Aku seorang mahasiswa di universitas negeri yang
berkampus di Jatinangor-Sumedang. Dalam beberapa kesempatan aku biasa pulang ke
kampung halamanku di Sukabumi. Pada satu waktu aku pulang ke rumah, saat itu
hanya ada adikku di rumah. “si pembuat onar”. Seperti biasa, dia sedang
mencorat-coret tembok ruang tv waktu itu. Lalu aku pun memarahinya dan
menyuruhnya bermain di luar saja. Setelah melewati beberapa ronde debat
akhirnya ia pun menyerah dan pergi keluar. Beberapa jam kemudian waktu pun
berlalu, ia tak kunjung pulang juga. Rasa kesalku lama-kelamaan berubah menjadi
khawatir, saat tiba-tiba seorang anak datang berlari ke dalam rumah dengan
wajah yang cemas sambil berkata, “Kak! Itu kak!” anak itu mulai berteriak
padaku. Aku merasakan hal yang tak beres terjadi, aku pun bergegas berlari keluar
rumah dan mendapati adikku di ujung jalan sedang terpoyong-poyong berjalan ke arahku
sambil memegangi kepalanya. Di sela-sela jarinya mengalir deras carian kental
berwarna merah segar yang berakhir pada tetesan di ujung sikutnya. Ia tak
menangis, tak berteriak, diam tanpa suara. Wajahnya pucat, matanya sedikit
sayu, mulutnya terbuka sampai hanya terlihat sedikit ujung giginya. Terlalu
cepat untuk bisa dimengerti dan dirasakan olehnya. Aku terdiam waktu itu,
beberapa detik kemudian aku gendong ia dan berlari mencari pangkalan ojeg
terdekat. Waktu itu jalanan sepi. Aku terus berlari tanpa alas kaki di atas
aspal panas yang tak dapat ku rasakan sedikit pun. Aku hanya melihat ke depan,
aku dapat merasakan lemasnya tubuh adikku, kaosnya yang basah dan sedikit
lengket membasahi tanganku juga. Tanpa perlu melihatnya aku terus berlari
sampai menemukan pangkalan ojeg di ujung belokan. Aku diantar menuju klinik
terdekat. Namun terpaksa aku harus bergegas pergi ke rumah sakit besar karena
yang terjadi pada adikku di luar batas penanganan dokter klinik tersebut.
Akhirnya aku tiba di rumah sakit dan menggendongnya ke instalasi gawat darurat.
Beberapa perawat datang dan menyiapkan kasur bedah. Berselang beberapa menit
yang kulakukan hanya terus memegangi tangannya menahan agar ia tak menyentuh
kepalanya yang sedang dijahit. Ia tetap tak mengeluarkan sepatah kata pun. Aku
terus melihat matanya dan berkata “Gak apa-apa” “Gak apa-apa”. Sekitar setengah
jam berlalu, aku tak tahu pasti. Itu terasa seharian bagiku, bertahan dalam ketakutan
yang tak pernah kurasakan sebelumnya. Akhirnya dokter dan para perawat itu
pergi. Enam belas jahitan, sebesar telunjukku.
Beberapa
jam kemudian, keluargaku datang. Aku menceritakan semuanya.
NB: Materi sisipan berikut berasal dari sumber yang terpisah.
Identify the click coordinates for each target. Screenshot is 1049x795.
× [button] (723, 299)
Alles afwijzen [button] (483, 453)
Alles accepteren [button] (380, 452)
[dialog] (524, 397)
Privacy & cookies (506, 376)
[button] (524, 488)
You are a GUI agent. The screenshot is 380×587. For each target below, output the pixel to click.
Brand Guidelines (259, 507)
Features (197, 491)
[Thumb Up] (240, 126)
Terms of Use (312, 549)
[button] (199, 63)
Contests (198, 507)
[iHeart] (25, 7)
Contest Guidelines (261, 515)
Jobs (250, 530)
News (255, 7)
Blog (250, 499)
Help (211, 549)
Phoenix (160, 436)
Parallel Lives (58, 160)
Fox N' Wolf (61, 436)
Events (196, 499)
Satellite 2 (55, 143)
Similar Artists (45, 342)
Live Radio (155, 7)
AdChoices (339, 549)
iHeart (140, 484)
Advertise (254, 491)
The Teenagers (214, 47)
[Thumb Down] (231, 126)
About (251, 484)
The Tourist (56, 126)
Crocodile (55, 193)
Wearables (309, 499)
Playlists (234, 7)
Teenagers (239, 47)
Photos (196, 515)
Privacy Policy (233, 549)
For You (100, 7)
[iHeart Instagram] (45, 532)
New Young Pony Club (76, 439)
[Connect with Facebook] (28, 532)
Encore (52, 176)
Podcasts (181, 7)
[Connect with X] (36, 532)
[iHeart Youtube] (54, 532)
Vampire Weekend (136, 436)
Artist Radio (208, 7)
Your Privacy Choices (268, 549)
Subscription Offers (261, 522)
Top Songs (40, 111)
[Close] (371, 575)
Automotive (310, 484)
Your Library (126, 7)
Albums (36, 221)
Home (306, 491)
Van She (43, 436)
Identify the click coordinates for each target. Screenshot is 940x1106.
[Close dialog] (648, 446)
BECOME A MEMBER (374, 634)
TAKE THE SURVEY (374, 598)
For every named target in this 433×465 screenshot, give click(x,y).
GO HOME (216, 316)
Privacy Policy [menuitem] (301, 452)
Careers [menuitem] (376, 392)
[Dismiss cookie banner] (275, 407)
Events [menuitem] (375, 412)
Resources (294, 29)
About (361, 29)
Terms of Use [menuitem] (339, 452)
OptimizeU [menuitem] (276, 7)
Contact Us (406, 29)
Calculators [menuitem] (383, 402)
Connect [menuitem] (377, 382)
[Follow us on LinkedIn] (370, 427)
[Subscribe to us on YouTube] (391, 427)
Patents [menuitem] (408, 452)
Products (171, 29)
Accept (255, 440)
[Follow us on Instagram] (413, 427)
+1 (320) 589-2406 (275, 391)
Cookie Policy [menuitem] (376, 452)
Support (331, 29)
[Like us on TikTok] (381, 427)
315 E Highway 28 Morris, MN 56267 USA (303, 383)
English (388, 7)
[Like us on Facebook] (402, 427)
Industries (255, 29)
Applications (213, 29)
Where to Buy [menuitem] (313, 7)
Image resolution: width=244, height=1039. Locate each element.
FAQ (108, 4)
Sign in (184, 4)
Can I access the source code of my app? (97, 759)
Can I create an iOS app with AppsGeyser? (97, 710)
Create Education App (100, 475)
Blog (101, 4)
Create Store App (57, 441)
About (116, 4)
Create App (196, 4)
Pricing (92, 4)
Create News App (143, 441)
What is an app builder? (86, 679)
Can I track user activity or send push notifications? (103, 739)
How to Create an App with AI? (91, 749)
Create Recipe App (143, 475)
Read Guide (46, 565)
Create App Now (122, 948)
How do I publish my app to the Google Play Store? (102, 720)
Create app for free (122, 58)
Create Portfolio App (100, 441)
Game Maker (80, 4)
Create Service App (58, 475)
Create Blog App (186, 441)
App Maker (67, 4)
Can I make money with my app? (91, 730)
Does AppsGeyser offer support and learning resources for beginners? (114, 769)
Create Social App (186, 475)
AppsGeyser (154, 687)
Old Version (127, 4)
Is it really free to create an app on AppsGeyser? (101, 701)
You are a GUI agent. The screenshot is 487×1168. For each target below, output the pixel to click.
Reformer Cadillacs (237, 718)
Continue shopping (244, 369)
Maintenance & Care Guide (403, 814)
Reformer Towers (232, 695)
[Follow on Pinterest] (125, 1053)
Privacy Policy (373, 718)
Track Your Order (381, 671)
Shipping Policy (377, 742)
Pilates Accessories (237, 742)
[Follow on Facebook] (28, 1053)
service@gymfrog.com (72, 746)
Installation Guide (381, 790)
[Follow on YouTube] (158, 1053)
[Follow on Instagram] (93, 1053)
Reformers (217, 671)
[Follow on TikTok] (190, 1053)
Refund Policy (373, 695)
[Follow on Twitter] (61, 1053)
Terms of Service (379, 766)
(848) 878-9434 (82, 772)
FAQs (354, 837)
Aku takut. Takut
sekali. Setelah hari itu aku sadar, seberapa pun aku membencinya, kesal padanya,
marah, ia tetap adikku. Adik yang kadang membuatku tertawa karena
kenakalan-kenakalannya, adik yang membuatku semangat untuk mengejar
mimpi-mimpiku. Adik yang aku sayangi.
Kita
tak akan pernah menyangka betapa sebenarnya kita menyayangi orang-orang yang
selama ini ada di dekat kita. Keluarga, teman-teman, sahabat, kekasih. Yang ikut
mengisi hari-hari kita hingga sampai hari ini. Yang ada untuk kita saat sedih
dan senang. Memang betul mereka tak selalu membuat kita bahagia, ada kalanya
menyulitkan, memalukan, membosankan, bahkan membuat kita ingin membenci mereka.
Tapi itu semua tak membuat mereka menjadi tak berharga lagi. Cobalah lihat mereka
sekali lagi, perhatikan ketika mereka tersenyum, apa itu tak membuat kita
bahagia juga. Perhatikan ketika mereka menangis, apa itu tak membuat kita sakit
juga. Kita akan melihat apa yang tak terlihat. Percayalah, kita memang
sungguh-sungguh menyayangi mereka.
Hari
ini aku belajar satu hal. Mungkin yang orang-orang bilang itu betul, kadang
manusia perlu menunggu kehilangan sesuatu untuk menyadari betapa berharganya
sesuatu tersebut. Aku bersyukur, aku tak harus mengalami kehilangan itu dulu.